NSA Programmes 'Hurt Our Country",


Edward Snowden says NSA surveillance programmes 'hurt our country'

Link to video: Edward Snowden awarded the Sam Adams prize for integrity in intelligence
The National Security Agency whistleblower, Edward Snowden, has said that the mass surveillance programmes used by the US to tap into phone and internet connections around the world is making people less safe.
In short video clips posted by the WikiLeaks website on Friday, Snowden said that the NSA's mass surveillance, which he disclosed before fleeing to Russia, "puts us at risk of coming into conflict with our own government".
A US court has charged Snowden with violating the Espionage Act, for disclosing the programmes which he described as a "dragnet mass surveillance that puts entire populations under sort of an eye that sees everything even when it's not needed".
"They hurt our economy. They hurt our country. They limit our ability to speak and think and live and be creative, to have relationships and to associate freely," Snowden said.
The videos are the first of Snowden speaking since 12 July, when the former NSA analyst was shown at a Moscow airport, pleading with Russian authorities to grant him asylum, which they did on 1 August.

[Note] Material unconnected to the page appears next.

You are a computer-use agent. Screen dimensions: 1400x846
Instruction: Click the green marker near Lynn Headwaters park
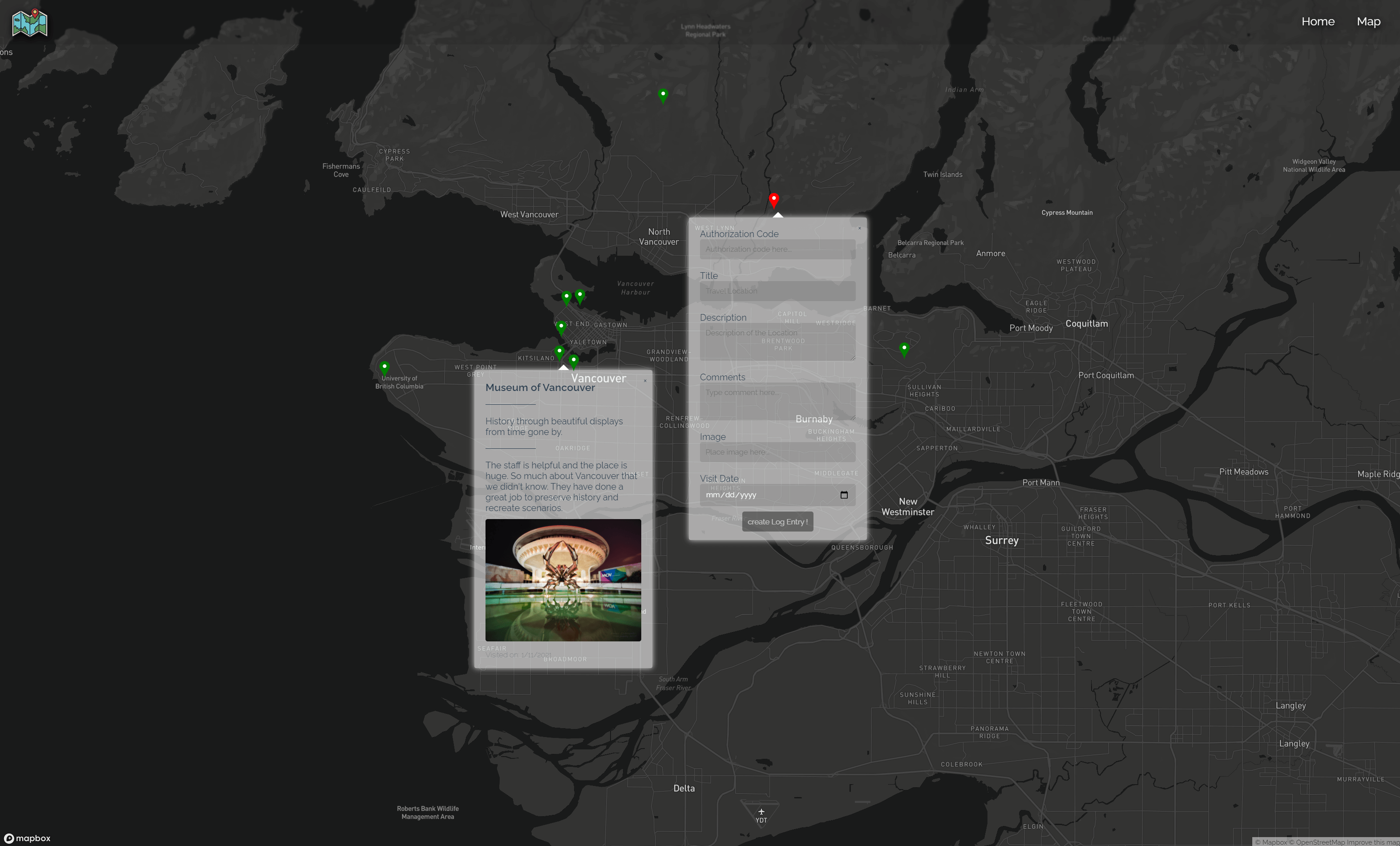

That decision has strained relations between the US and Russia; President Barack Obama called off a meeting with President Vladimir Putin at a Russia-hosted summit in September.
Snowden said the US government was "unwilling to prosecute high officials who lied to Congress and the country on camera, but they'll stop at nothing to persecute someone who told them the truth".
In a note accompanying the videos, WikiLeaks said Snowden spoke on Wednesday in Moscow as he accepted the Sam Adams Award, named for a CIA analyst during the Vietnam War who accused the US military of deliberately underestimating the enemy's strength for political purposes, and given annually by a group of retired US national security officers.
Four former US government officials who were at the ceremony told the Associated Press on Thursday that Snowden is adjusting to life in Russia and said they saw no evidence that he was under the control of local security services. They refused to say where they met with Snowden or where he is living.